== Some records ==
§ §

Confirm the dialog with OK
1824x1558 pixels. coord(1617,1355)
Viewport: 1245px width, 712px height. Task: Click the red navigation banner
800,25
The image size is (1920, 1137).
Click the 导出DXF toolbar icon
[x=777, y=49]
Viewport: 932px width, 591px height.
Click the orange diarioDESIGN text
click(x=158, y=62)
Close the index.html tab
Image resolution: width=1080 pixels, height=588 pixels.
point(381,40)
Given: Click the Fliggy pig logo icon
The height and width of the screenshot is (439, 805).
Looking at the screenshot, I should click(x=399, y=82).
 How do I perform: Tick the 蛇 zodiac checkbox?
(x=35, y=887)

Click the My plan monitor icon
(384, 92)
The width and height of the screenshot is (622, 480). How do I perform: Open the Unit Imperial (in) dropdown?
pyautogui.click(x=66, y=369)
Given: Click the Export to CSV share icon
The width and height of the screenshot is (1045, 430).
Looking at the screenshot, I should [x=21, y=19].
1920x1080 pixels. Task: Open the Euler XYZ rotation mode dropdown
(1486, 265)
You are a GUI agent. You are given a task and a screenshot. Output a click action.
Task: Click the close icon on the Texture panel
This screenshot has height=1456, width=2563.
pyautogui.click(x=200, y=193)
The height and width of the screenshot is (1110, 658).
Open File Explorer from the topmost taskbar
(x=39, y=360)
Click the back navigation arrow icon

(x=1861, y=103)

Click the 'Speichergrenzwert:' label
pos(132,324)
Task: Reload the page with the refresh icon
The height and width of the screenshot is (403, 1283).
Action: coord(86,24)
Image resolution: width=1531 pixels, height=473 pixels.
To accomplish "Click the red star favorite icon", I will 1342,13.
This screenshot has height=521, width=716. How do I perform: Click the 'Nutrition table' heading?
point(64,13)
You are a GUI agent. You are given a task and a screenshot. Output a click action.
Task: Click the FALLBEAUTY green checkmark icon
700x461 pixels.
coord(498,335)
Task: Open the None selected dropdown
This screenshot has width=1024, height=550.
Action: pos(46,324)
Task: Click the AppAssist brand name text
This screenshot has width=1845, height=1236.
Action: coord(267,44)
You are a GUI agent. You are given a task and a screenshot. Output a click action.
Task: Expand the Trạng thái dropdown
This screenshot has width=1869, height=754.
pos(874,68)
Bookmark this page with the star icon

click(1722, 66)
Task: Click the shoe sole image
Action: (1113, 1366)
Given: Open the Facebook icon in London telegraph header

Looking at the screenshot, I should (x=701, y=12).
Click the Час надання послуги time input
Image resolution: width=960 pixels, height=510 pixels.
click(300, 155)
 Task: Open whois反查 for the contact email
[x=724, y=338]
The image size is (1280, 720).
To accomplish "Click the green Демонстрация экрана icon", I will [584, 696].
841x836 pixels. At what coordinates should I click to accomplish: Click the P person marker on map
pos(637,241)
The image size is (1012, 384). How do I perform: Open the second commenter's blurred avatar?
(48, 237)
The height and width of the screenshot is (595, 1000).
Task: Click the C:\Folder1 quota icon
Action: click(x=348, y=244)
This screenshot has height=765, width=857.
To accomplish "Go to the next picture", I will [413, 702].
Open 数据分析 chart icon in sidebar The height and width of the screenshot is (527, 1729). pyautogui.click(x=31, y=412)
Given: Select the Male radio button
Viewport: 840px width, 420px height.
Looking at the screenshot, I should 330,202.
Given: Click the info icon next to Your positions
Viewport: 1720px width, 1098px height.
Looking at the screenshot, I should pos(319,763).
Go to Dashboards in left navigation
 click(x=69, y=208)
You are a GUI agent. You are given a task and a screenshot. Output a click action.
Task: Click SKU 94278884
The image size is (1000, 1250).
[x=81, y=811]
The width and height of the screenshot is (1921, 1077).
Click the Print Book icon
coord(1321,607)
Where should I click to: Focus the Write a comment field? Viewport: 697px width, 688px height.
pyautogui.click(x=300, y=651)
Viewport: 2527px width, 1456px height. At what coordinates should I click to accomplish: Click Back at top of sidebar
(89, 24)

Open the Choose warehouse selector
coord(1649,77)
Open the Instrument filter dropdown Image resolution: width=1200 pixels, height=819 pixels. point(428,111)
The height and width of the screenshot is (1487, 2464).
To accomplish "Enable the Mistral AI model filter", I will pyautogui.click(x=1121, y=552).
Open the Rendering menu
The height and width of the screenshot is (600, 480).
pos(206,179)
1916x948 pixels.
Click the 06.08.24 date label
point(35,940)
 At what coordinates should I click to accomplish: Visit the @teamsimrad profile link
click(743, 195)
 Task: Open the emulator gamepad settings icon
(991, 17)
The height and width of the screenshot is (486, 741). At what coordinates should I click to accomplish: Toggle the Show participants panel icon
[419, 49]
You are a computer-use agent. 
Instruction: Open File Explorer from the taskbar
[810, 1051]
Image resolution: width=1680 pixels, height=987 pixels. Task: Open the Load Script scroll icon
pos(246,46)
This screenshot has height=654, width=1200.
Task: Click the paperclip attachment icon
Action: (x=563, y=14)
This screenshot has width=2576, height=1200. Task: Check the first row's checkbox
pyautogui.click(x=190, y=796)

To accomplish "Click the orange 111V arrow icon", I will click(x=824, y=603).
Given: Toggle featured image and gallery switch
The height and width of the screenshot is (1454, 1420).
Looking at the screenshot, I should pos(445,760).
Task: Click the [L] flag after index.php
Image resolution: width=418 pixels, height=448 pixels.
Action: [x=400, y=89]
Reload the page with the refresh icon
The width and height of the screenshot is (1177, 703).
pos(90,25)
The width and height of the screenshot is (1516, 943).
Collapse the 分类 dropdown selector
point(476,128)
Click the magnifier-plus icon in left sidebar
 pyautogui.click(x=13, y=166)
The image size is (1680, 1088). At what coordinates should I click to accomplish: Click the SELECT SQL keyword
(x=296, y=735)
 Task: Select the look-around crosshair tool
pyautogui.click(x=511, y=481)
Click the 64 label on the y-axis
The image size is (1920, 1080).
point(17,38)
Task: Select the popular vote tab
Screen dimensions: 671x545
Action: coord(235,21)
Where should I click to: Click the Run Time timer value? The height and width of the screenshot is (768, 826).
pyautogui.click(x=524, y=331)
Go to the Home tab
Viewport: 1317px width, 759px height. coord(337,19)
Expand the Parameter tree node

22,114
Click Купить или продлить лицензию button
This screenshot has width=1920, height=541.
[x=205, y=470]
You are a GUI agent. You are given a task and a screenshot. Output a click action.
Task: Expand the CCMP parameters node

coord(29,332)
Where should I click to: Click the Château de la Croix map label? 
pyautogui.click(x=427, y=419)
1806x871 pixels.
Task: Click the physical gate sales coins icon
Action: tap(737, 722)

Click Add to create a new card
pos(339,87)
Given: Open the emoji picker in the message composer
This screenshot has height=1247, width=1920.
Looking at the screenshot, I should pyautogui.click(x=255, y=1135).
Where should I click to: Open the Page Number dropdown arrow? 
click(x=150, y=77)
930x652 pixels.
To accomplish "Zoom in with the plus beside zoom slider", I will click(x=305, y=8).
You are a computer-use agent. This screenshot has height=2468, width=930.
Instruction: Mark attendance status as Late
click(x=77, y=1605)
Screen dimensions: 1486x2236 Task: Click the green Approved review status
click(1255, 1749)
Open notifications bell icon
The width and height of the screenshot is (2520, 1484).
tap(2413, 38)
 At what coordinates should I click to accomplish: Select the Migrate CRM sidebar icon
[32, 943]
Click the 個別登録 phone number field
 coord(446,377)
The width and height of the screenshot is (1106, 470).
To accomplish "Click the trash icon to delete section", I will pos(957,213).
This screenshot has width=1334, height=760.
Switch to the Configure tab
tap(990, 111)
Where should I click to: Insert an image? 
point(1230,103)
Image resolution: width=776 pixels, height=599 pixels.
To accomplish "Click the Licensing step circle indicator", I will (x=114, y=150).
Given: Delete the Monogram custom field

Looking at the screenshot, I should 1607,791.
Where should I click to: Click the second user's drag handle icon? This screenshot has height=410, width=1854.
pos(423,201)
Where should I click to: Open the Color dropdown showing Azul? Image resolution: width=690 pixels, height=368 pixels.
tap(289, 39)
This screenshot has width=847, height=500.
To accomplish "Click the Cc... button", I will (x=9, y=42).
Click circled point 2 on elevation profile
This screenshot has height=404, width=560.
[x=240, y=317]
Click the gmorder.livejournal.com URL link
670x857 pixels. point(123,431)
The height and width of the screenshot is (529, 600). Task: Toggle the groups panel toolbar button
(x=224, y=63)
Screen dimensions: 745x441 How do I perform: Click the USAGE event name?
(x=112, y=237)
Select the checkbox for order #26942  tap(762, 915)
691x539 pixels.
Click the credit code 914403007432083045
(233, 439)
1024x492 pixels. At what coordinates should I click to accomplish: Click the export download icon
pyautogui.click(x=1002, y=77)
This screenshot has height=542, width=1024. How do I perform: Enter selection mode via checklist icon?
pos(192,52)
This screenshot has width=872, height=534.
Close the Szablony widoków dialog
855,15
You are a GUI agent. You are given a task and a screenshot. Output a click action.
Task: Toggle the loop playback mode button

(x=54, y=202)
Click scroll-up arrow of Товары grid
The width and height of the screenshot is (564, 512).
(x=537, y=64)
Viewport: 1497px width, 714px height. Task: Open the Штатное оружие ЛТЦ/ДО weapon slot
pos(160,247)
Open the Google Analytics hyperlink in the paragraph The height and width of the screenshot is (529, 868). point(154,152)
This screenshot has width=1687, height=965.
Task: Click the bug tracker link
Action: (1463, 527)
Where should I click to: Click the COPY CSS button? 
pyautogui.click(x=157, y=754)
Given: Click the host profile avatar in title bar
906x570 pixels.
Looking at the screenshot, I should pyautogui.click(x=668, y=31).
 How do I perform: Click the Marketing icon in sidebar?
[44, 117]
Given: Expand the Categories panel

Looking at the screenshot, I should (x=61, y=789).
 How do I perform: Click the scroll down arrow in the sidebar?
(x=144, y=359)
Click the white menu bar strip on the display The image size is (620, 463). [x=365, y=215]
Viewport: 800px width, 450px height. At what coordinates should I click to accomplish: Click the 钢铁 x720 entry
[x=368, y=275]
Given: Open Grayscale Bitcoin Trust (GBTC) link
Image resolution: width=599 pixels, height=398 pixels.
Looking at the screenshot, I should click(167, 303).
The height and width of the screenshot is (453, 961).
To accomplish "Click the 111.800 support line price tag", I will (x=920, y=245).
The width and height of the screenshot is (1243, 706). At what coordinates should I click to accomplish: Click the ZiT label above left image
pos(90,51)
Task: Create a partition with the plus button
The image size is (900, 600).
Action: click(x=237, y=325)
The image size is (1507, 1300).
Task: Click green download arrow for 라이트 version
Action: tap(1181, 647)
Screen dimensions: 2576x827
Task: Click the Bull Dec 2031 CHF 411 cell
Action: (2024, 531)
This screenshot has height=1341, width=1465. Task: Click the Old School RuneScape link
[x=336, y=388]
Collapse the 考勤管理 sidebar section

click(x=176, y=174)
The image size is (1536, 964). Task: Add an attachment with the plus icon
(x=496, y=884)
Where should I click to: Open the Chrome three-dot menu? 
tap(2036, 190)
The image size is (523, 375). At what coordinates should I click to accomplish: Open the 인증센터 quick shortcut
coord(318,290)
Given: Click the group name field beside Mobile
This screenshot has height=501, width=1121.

§ §

Recast the lines running from the one containing "Go to Dashboards in left navigation" down to the one containing "coord(1321,607)", both included, as a JSON list of strings with one string per line and any blank lines omitted. Cover only those lines of the items.

[
  "Go to Dashboards in left navigation",
  " click(x=69, y=208)",
  "You are a GUI agent. You are given a task and a screenshot. Output a click action.",
  "Task: Click SKU 94278884",
  "The image size is (1000, 1250).",
  "[x=81, y=811]",
  "The width and height of the screenshot is (1921, 1077).",
  "Click the Print Book icon",
  "coord(1321,607)"
]